Whilst you can credit him for his composure in the high pressure scenarios when they fall for him, it’s hard to overlook how unsustainable this goalscoring rate feels. His 2.9 shots per 90 (according to ) make for good reading, but these shots not only lack in decision-making but much more so in terms of execution, thanks to an over-reliance on the inside of his boot, again, which results in very soft efforts.
On the defensive side of play, Demir is an incredibly enthusiastic counter-presser. He will hunt down play to no end in the initial phases following turnovers, and he’s shown glimpses of quality in the way he’s gotten across to the ball, particularly through his vigilance for opponents who are looking to receive the ball.
Similar aggression is showcased in short stints of pressing and backwards pressing from the Austrian, but it’s also in these phases where a harsher light can be shone upon him.
This is further harshened by his approach play and awareness, with the latter being more easily exposed during team presses, where Demir is sometimes guilty of mindlessly neglecting his man or not sticking tight enough to them.
And, when it comes to colliding head-on with opponents, Demir, much like many other attackers, is quick to plant his feet in a square-on stance and will often over-commit towards one narrow angle that makes it hard for even for someone as agile as he is to recover against touches and passes against the grain.
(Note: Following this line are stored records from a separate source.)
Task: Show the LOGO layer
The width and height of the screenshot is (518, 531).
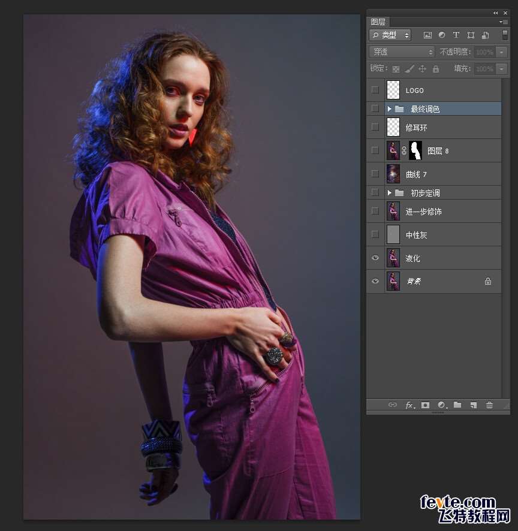Action: point(375,90)
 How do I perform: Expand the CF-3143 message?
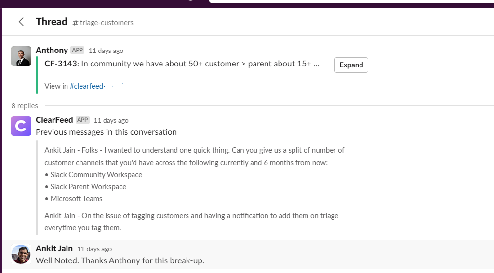(351, 65)
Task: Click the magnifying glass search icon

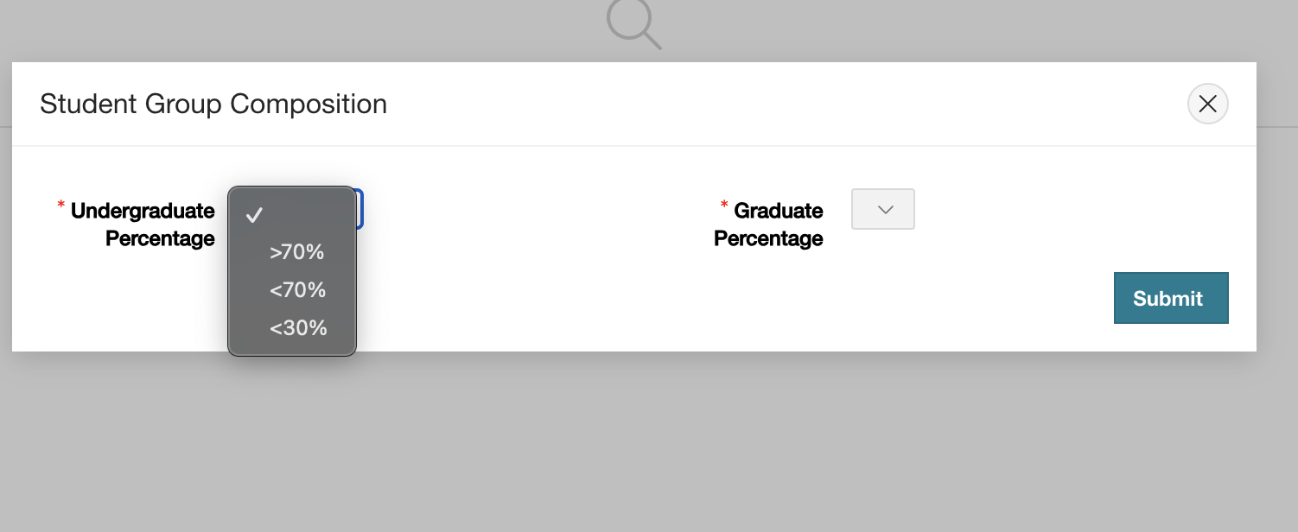Action: 633,22

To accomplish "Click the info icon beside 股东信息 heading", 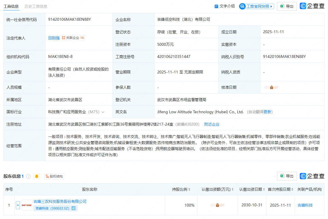I will (x=28, y=177).
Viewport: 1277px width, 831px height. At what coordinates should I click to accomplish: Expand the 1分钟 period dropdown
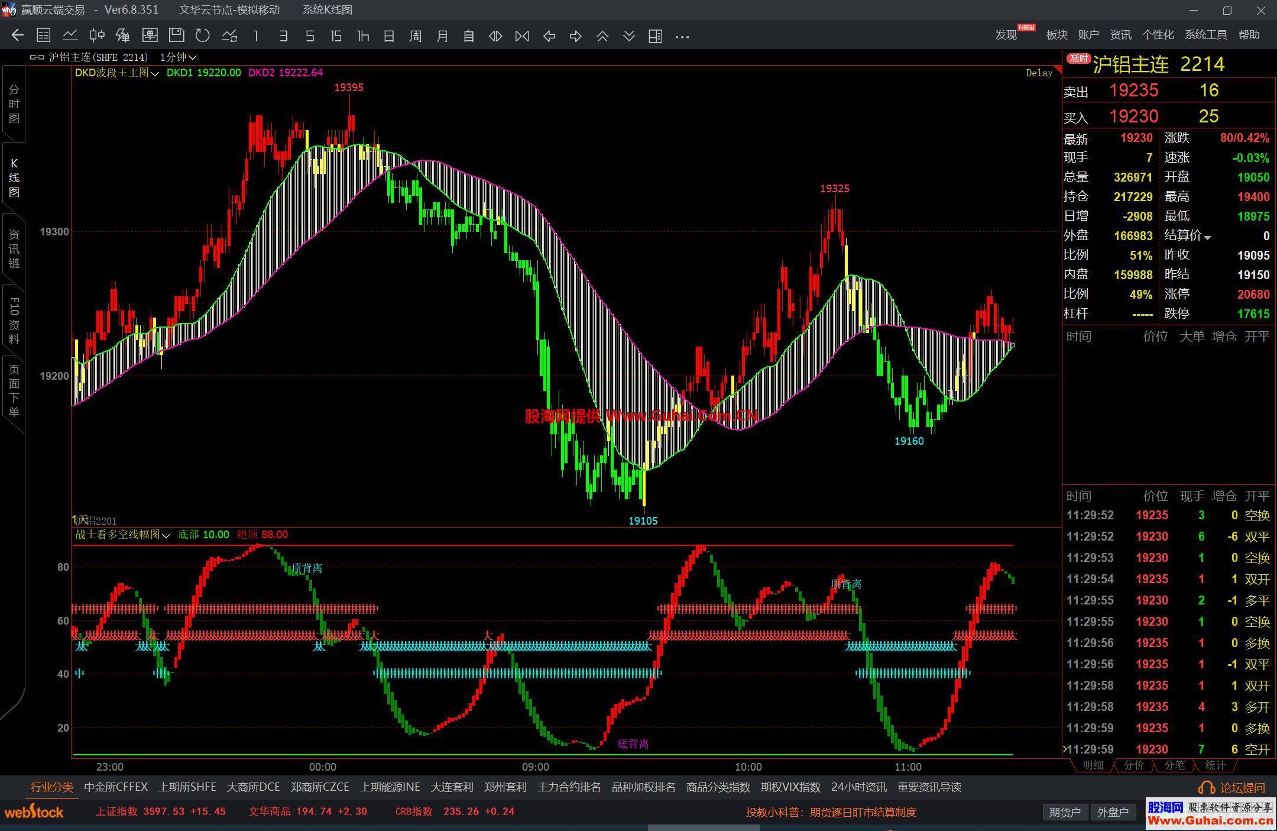(178, 57)
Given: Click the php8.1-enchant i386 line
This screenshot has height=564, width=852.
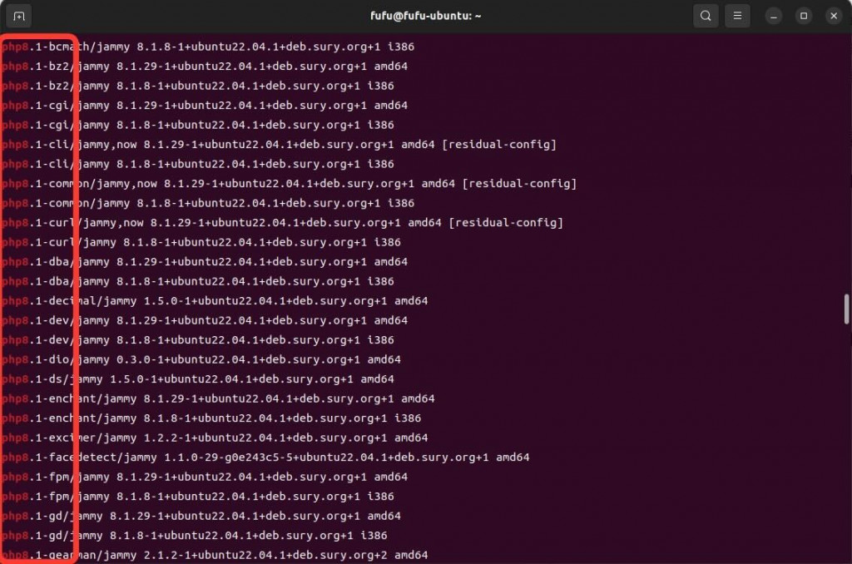Looking at the screenshot, I should pos(211,418).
Yusuf Demir's Future at Barcelona
Irrespective of his downsides, though, there are a lot of exciting things to work with right now – most of which can be applied to a handful of positions, but most favourably behind the striker and/or in from the right.
Demir’s playing persona is clearly one that fits the ‘Barça DNA’, as we’ve come to understand it, but the sustainability of his end product is something to be very wary of as all of his 7 direct goal contributions in the league this season came from substitute appearances.
Even though I find it hard to see his game translate to the highest level in the immediate future, he still has a lot of time in which to develop and perfect the imperfections of his game. And earning consistent minutes in Barcelona’s youth setup is certainly a positive way of taking the next step forwards.
Demir is a fantastic operator in tight spaces, who is able to combine and move fluidly, effectively, and positively in possession-based setups, with good potential output and good enthusiasm defensively.
Demir currently lacks sustainable creative and goal-threatening traits alongside his ball-carrying and decision-making troubles in larger areas, as well as boasting a handful of generic and sloppy defensive flaws.